-- Start of TEXT --
But as much as I love these kids, I don’t expect the bloke next door, nor the MCG curator, nor the Governor General, nor even my good friends, to feel the same way. I don’t feel the compulsion to drag them into work and force their presence upon all of my colleagues. We do our own thing and that’s good enough for us – and I believe it should be good enough for everyone else also.
Having said all that, I recently witnessed a more disturbing class of parent. Camping at Patonga for several days, I spent many an hour relaxing in the shade, watching my sister’s kids playing in the water down at the river. This has long been a favourite pastime and many families drag their chairs down under the coral trees and watch the kids play and swim. Among the families this year, was a long haired, lanky Aussie bloke, who resembled that bloke supposedly shot by the Khmer Rouge over in Cambodia a few years ago, and his Asian wife. They had 4 kids – three boys and a little girl, who’d be lucky to be 2 years old. The unfortunate boys were all lanky like their old man but had Asian faces – and while they ranged from about 9 to 4 years old, they wandered round the whole township unsupervised, as they pleased. The idiot parents perched in chairs overlooking the river and read newspapers and did puzzles – as the little girl wandered 300 metres away, up the road (with my 15 year old niece in hot pursuit, ensuring her safety). It was ages before they started looking round for their missing daughter – then my sister told them she was up the street. They fetched her back, plonked her on the sand and recommenced their puzzles! The kid was stealing other kids toys, playing in the water (with other parents dragging her away) and generally doing as she pleased – yet still the retarded parents had no idea.
-- End of TEXT --
GOALS:
- 1) Summarize the passage about parenting in two sentences.
- 2) Decide whether each statement agrees with the passage about parenting, answering yes or no and quoting the words that settle it: (a) The writer spent time relaxing in the shade while camping at Patonga for several days. (b) The writer's niece brought the little girl back to her parents. (c) The couple had three daughters and a son.
The data placed after the passage are not needed.
-- Start of PROVIDED DATA --
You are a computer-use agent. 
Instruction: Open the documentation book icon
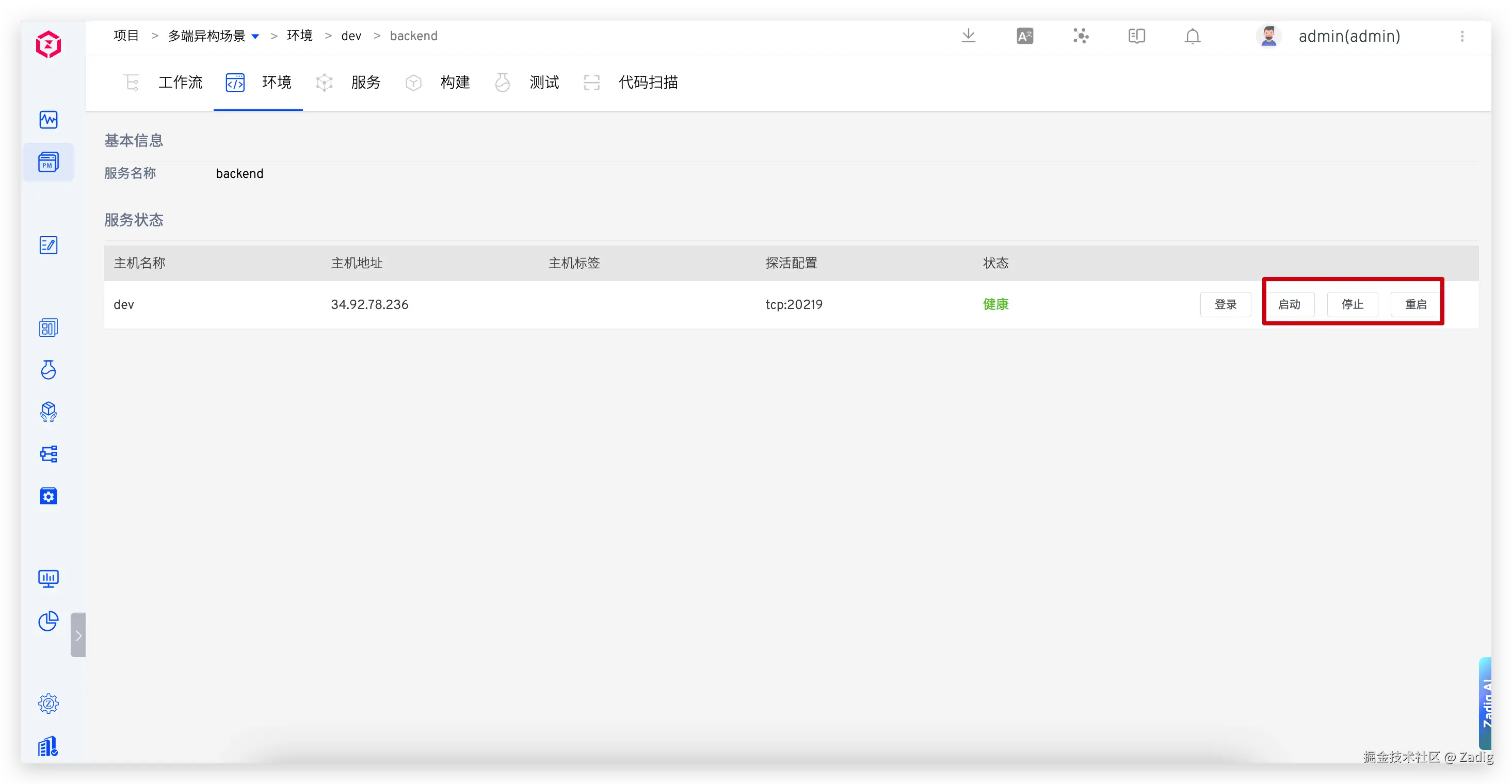click(1136, 37)
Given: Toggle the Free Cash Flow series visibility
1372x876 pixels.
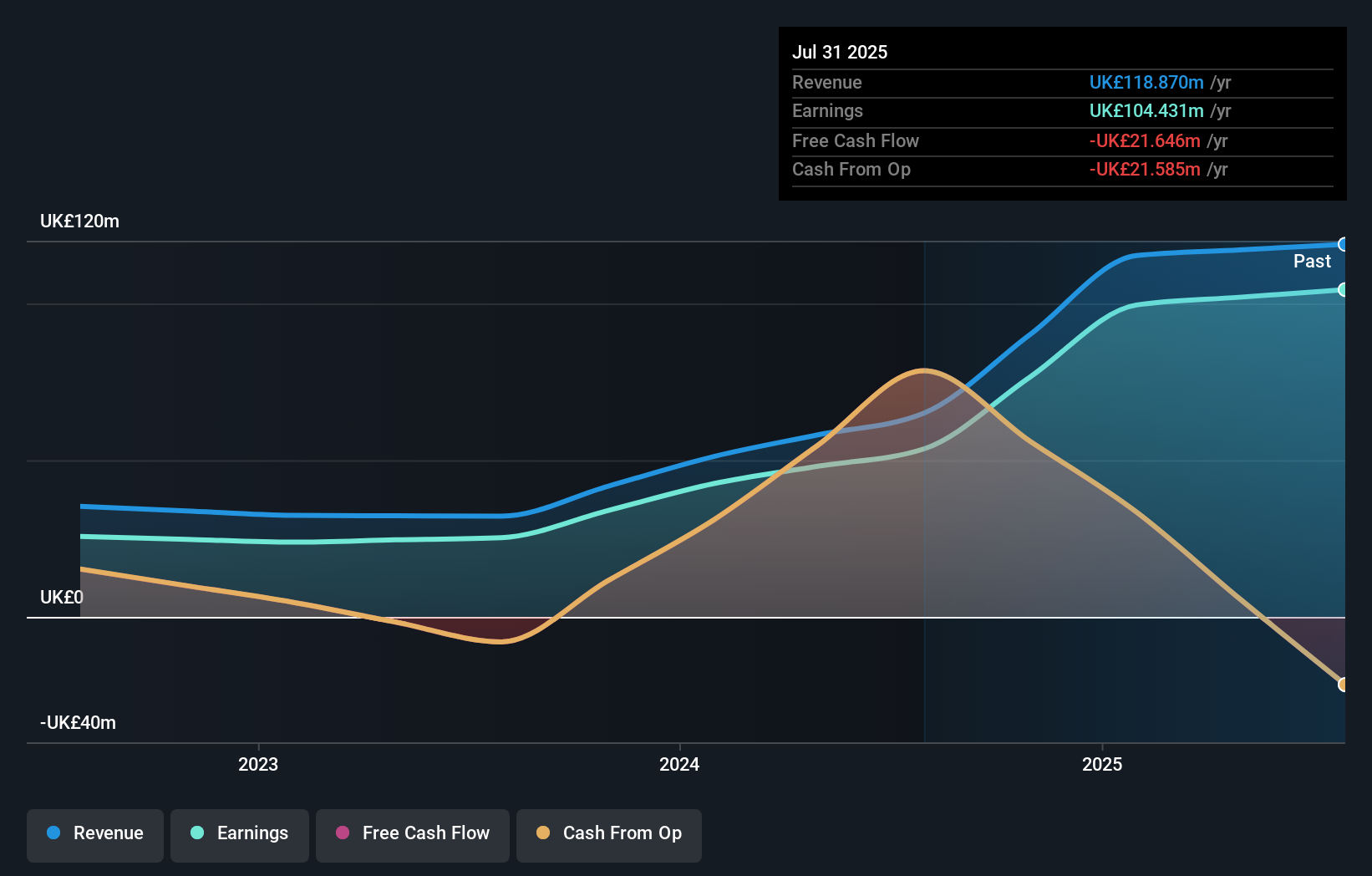Looking at the screenshot, I should click(413, 833).
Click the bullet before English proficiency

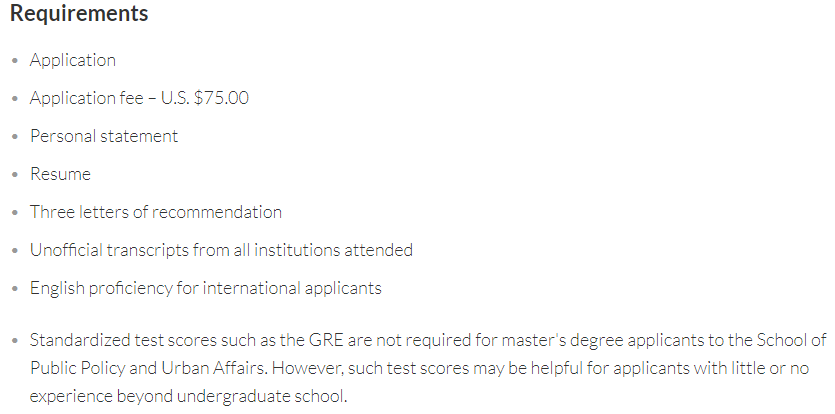[x=15, y=289]

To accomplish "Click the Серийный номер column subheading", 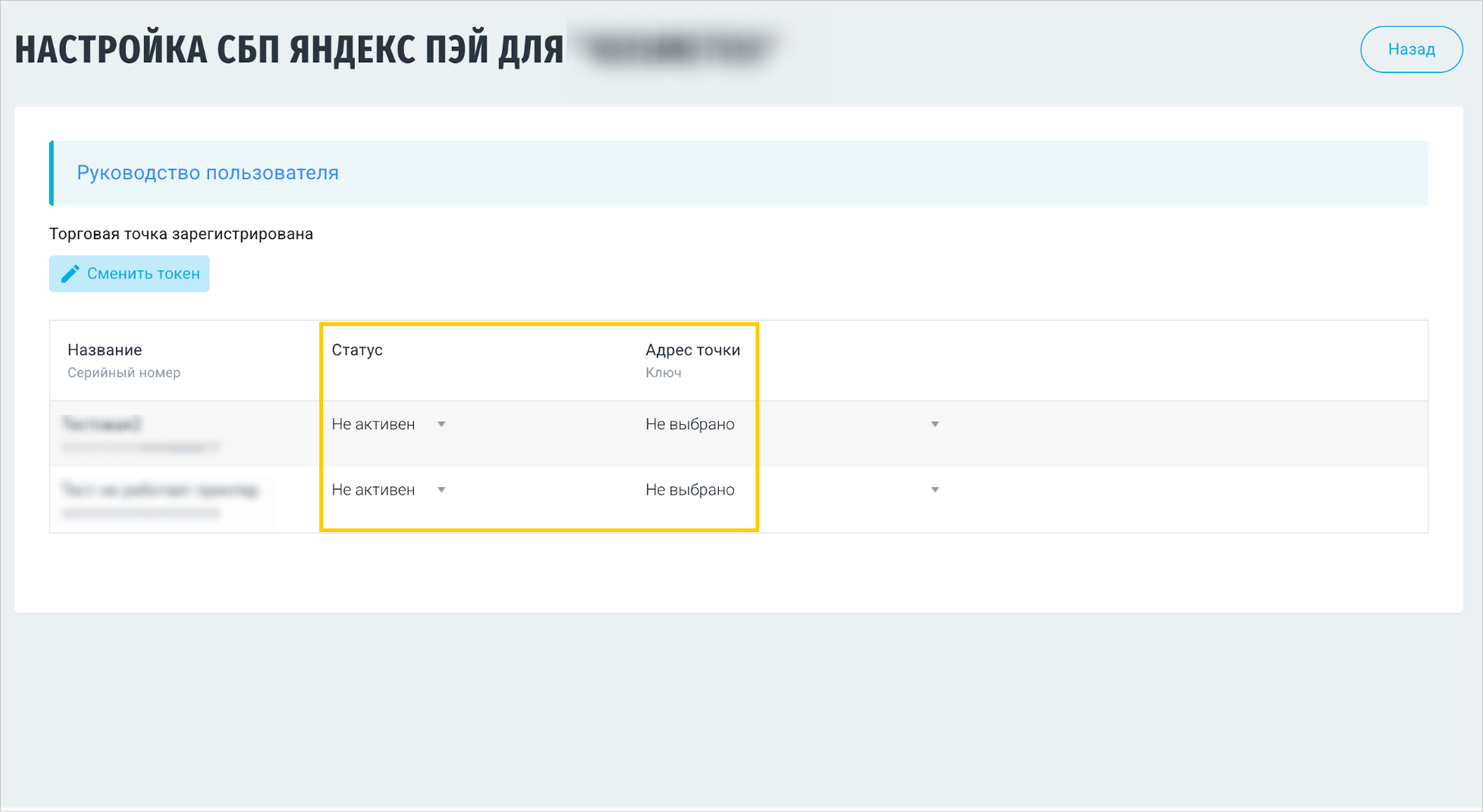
-- End of PROVIDED DATA --
LIST OF SOLUTIONS:
- 1) The writer says that loving these kids does not mean expecting neighbors, friends or colleagues to feel the same way or forcing the kids' presence on them. While camping at Patonga, the writer watched a couple read newspapers and do puzzles while their four children roamed unsupervised, including a little girl who wandered 300 metres up the road and was fetched back only after the writer's sister told the parents where she was.

- 2)
(a) Yes: "Camping at Patonga for several days, I spent many an hour relaxing in the shade"
(b) No: "They fetched her back, plonked her on the sand and recommenced their puzzles!"
(c) No: "They had 4 kids – three boys and a little girl"